[Report] DDoS attacks in H2 2011


Distribution of DDoS attack sources by country

During the six-month period, our systems detected attacks on computers in 201 countries across the globe. However, 90% of all DDoS traffic came from 23 countries.

Distribution of DDoS traffic sources by country – H2 2011

The geographical distribution of DDoS attack sources has changed. At the end of the first half of 2011, the top positions in the ranking were occupied by the United States (11%), Indonesia (5%) and Poland (5%). The second half of the year has produced several new leaders: Russia (16%), Ukraine (12%), Thailand (7%) and Malaysia (6%). The contribution of zombie computers from 19 other countries ranges between 2% and 4%.

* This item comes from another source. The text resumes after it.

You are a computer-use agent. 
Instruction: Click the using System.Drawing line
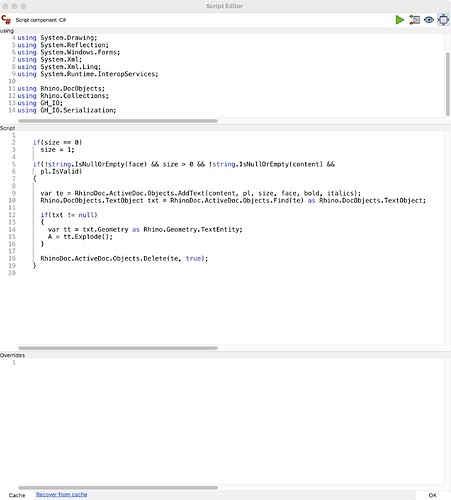click(x=57, y=38)
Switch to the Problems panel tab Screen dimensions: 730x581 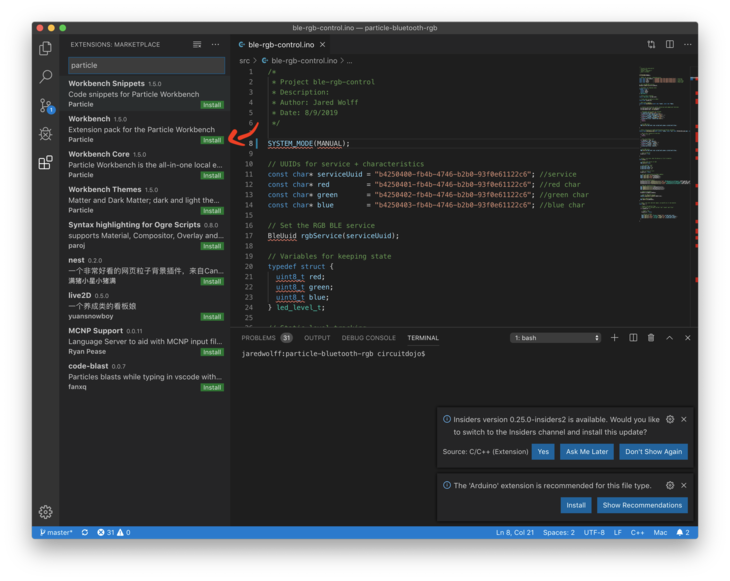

In Russia and Ukraine, we detected new botnets created using programs sold on underground forums. Curiously, these botnets were attacking targets located in the same countries as the botnets. Before this, we mostly detected attacks in which the bots and the servers they attacked were located in different countries.

The evident change in traffic distribution, as well as Russia and Ukraine joining the leaders, was in part due to the active use of certain anti-DDoS measures. Specifically, one method of blocking DDoS attacks is filtering traffic based on the source countries. The idea is very simple: when a DDoS attack is detected, this triggers a system that rejects all data packets except those coming from a specific country. As a rule, only users from the country where the majority of the site's audience is located are allowed access to the resource. This is why cybercriminals have to create botnets in specific countries and use them to attack resources in these same countries to prevent their traffic from being filtered.

At the same time, those botnets which operate based on the "classical" approach, when attacks are conducted using resources outside the country where the under-fire server is located, remain operational. Thailand and Malaysia are good examples of countries where there are large numbers of unprotected computers, while it appears that bot masters receive relatively few orders to attack websites in these countries. This means that the region is a good place for cybercriminals to set up botnets.

The countries accounting for 2-4% of all DDoS attacks also changed from the first half of the year. This group includes only three countries with high levels of computer penetration and IT security: Ireland (2%), the United States (3%) and Poland (4%). The remaining generators of junk traffic were infected computers in developing countries, where the number of computers per capita is much smaller, while IT security is not particularly strong: Mexico (4%), India (4%), Pakistan (4%), Belarus (3%), Brazil (3%) etc.